··· PROVIDED ENTRIES ···

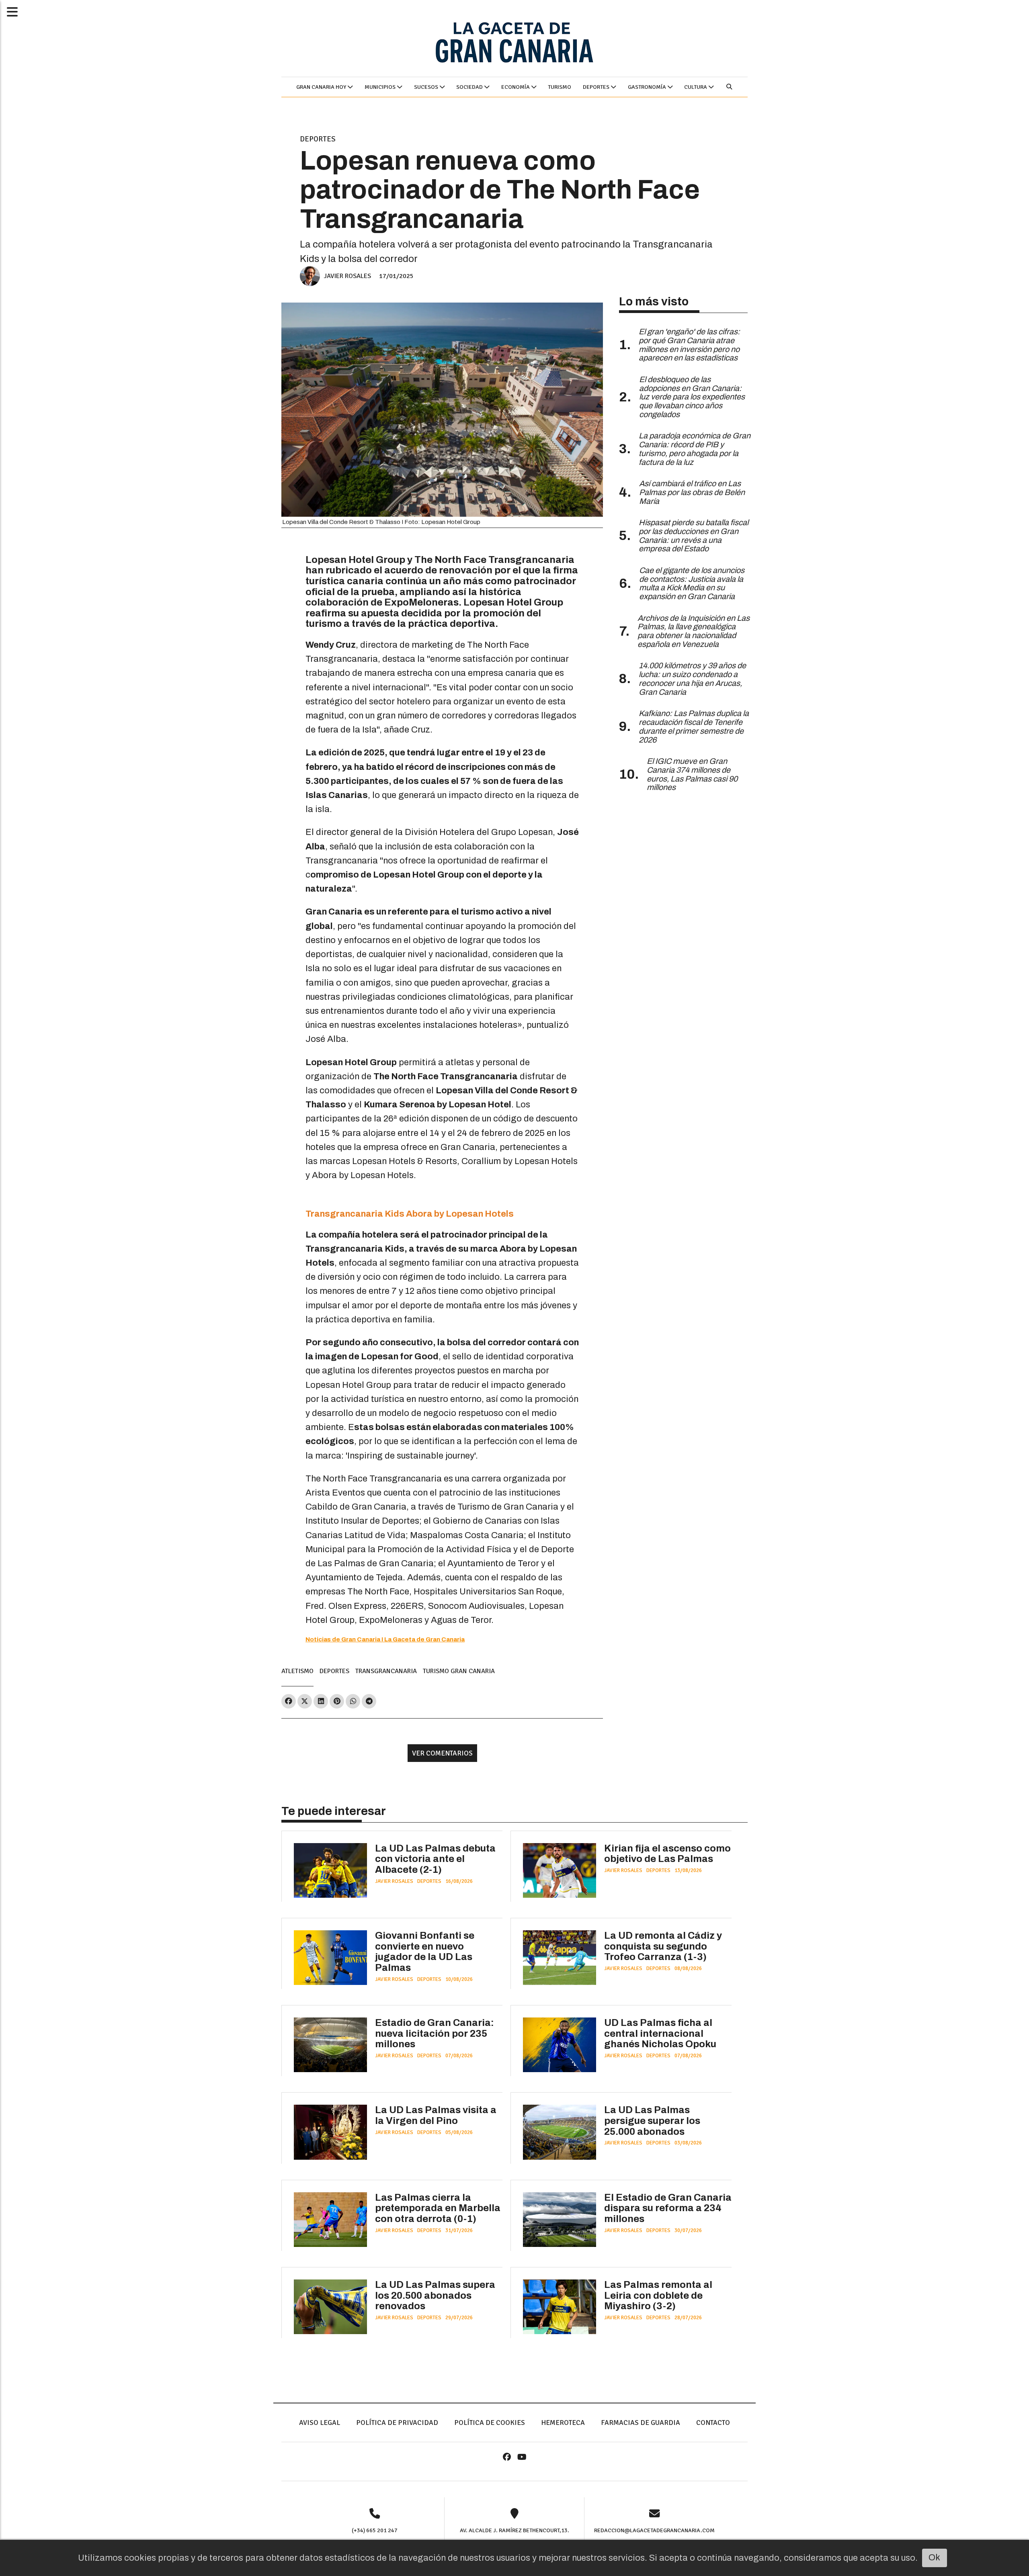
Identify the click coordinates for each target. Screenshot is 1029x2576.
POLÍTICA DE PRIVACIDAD (397, 2422)
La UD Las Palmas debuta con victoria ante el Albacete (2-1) (435, 1859)
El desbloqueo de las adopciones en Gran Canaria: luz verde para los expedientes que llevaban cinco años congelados (692, 397)
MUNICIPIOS (381, 87)
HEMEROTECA (563, 2422)
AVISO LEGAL (319, 2422)
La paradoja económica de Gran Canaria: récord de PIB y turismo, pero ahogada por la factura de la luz (694, 449)
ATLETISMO (297, 1671)
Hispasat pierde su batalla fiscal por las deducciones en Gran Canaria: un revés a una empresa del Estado (693, 535)
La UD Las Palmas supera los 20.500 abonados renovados (435, 2295)
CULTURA (696, 87)
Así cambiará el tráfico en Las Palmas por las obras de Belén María (692, 492)
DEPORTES (597, 87)
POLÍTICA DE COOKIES (489, 2422)
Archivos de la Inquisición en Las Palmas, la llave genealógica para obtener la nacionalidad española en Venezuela (693, 631)
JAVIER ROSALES (347, 276)
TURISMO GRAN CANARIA (459, 1671)
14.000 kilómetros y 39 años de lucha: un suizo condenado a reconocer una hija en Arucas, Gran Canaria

···

§ **WORK INSTRUCTIONS**: Output all the entries above verbatim, please. No images.

§ **RESPONSE AREA**:
Identify the click coordinates for each target. Screenshot is 1029x2576.
POLÍTICA DE PRIVACIDAD (397, 2422)
La UD Las Palmas debuta con victoria ante el Albacete (2-1) (435, 1859)
El desbloqueo de las adopciones en Gran Canaria: luz verde para los expedientes que llevaban cinco años congelados (692, 397)
MUNICIPIOS (381, 87)
HEMEROTECA (563, 2422)
AVISO LEGAL (319, 2422)
La paradoja económica de Gran Canaria: récord de PIB y turismo, pero ahogada por la factura de la luz (694, 449)
ATLETISMO (297, 1671)
Hispasat pierde su batalla fiscal por las deducciones en Gran Canaria: un revés a una empresa del Estado (693, 535)
La UD Las Palmas supera los 20.500 abonados renovados (435, 2295)
CULTURA (696, 87)
Así cambiará el tráfico en Las Palmas por las obras de Belén María (692, 492)
DEPORTES (597, 87)
POLÍTICA DE COOKIES (489, 2422)
Archivos de la Inquisición en Las Palmas, la llave genealógica para obtener la nacionalidad española en Venezuela (693, 631)
JAVIER ROSALES (347, 276)
TURISMO GRAN CANARIA (459, 1671)
14.000 kilómetros y 39 años de lucha: un suizo condenado a reconocer una hija en Arucas, Gran Canaria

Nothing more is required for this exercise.